1.No ciclo de 28 debates televisivos, a justiça começou por ser um tabu. Nenhum jornalista colocou o tema na primeira semana de debates. Nenhum político falou do assunto por iniciativa própria. Nenhum comentador pronunciou a questão que tinha levado à queda do Governo de António Costa. Foi como se as guerras entre ministério público e magistratura judicial, corrupção, tráfico de influências e outros delitos não estivessem na origem de uma crise política que interrompeu uma legislatura. Durante dias seguidos, a justiça abriu noticiários televisivos e fez as manchetes da imprensa escrita. Nas redes sociais, o mesmo debate: culpados ou inocentes. Imagino que no Portugal profundo, afastado da litoralidade onde a exposição aos media é maior, muitas pessoas se interroguem ainda hoje sobre o porquê de uma chamada às urnas dois anos depois de uma maioria absoluta do Partido Socialista.
Quando é que o tabu deixou de ser tabu? O ponto de inflexão deu-se com as detenções na Madeira, nomeadamente do presidente da câmara do Funchal, e as suspeitas sobre Miguel Albuquerque. A partir desse momento, líderes partidários e comunicação social começaram a falar do tema com incómodo, é certo, mas falaram.
Esta segunda-feira, soube-se que o juiz do processo Influencer desvalorizou as suspeitas sobre António Costa, considerando-as vagas. Na mesma segunda-feira, Miguel Albuquerque anunciava que estava a ponderar recandidatar-se não obstante o processo judicial em curso. Perante estes dados, a justiça voltou ao mesmo lugar onde estava há três semanas, ou seja, silenciada pelos atores políticos e mediáticos.
2. Na contagem para as eleições de 10 de março, está parcialmente concluída a fase da audiovisualização da política se considerarmos que o ciclo de debates televisivos está encerrado. Depois dos 28 debates que colocaram frente a frente os diferentes líderes com representação parlamentar, aguardava-se com natural expectativa o confronto televisivo entre Luís Montenegro e Pedro Nuno Santos. Um deles será primeiro-ministro. Esta é a escolha nas democracias contemporâneas de base parlamentar como a portuguesa. Os eleitores votam em partidos, escolhem os 230 deputados, mas no centro do processo eleitoral está a liderança do governo.
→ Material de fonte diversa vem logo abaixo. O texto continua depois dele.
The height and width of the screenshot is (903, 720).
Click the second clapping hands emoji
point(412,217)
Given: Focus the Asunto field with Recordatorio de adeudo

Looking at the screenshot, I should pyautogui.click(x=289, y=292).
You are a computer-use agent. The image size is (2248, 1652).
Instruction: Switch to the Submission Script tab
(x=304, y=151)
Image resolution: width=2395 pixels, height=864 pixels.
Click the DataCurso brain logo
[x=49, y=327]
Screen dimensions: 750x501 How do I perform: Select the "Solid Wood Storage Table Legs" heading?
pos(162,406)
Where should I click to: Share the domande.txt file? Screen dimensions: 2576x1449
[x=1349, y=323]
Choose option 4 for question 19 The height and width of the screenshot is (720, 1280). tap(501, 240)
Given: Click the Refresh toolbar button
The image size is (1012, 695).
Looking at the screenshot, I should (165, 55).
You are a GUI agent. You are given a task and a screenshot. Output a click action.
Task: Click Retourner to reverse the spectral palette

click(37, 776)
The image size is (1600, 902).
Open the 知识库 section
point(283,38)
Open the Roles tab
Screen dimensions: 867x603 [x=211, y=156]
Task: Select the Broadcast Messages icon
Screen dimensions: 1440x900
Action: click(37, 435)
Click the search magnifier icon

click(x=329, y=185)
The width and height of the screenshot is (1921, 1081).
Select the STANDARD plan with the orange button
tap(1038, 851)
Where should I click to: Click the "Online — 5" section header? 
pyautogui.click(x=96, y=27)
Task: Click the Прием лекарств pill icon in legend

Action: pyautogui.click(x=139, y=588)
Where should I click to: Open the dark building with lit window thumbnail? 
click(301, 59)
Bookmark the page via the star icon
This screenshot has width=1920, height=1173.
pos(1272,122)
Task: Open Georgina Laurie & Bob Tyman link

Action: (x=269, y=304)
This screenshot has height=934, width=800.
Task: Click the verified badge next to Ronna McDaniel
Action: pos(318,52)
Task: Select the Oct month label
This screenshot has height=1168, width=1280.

É a chamada ‘presidencialização do cargo de primeiro-ministro’ como referem alguns politólogos. Daí que sejam importantes princípios como a credibilidade, a confiança, a preparação, sendo que a liderança é a soma de todas estas variáveis.
É à luz deste enquadramento que os debates entre os candidatos à chefia do executivo são classificados como decisivos. É assim que as televisões os comunicam. Não é tão certo que seja assim que os eleitores os percecionem. Nas sociedades mediáticas, os debates são relevantes mas não são determinantes. O vencedor de um debate pode não vencer a eleição. Há dois anos, os comentadores deram a vitória a Rui Rio no debate com António Costa que conseguiu uma maioria absoluta. De igual modo, por exemplo nos Estados Unidos, há uns anos, John Kerry pelo Partido Democrata venceu o debate com o republicano George W. Bush. No entanto, a eleição foi ganha por Bush. Não existe, de facto, uma relação direta entre a performance mediática e o voto, embora a primeira não possa ser negligenciável.
3. No ‘duelo’ Pedro Nuno Santos/ Luís Montenegro, estava fundamentalmente em causa a conquista para o campo eleitoral de cada um do milhão e meio de indecisos. É um número muito elevado. Porventura, o mais elevado de sempre. São estes indecisos que irão certamente dar a vitória ao PS ou à AD. A dúvida está em saber se o debate contribuiu para a decisão de quem até segunda-feira não sabia em quem votar ou se, pelo contrário, as contas ficaram na mesma. Isto é: PS e AD em situação de empate. A confirmar-se esta segunda hipótese, resta a campanha de rua no país real por vezes tão afastado da bolha politica e mediática. Faltam 17 dias para as eleições.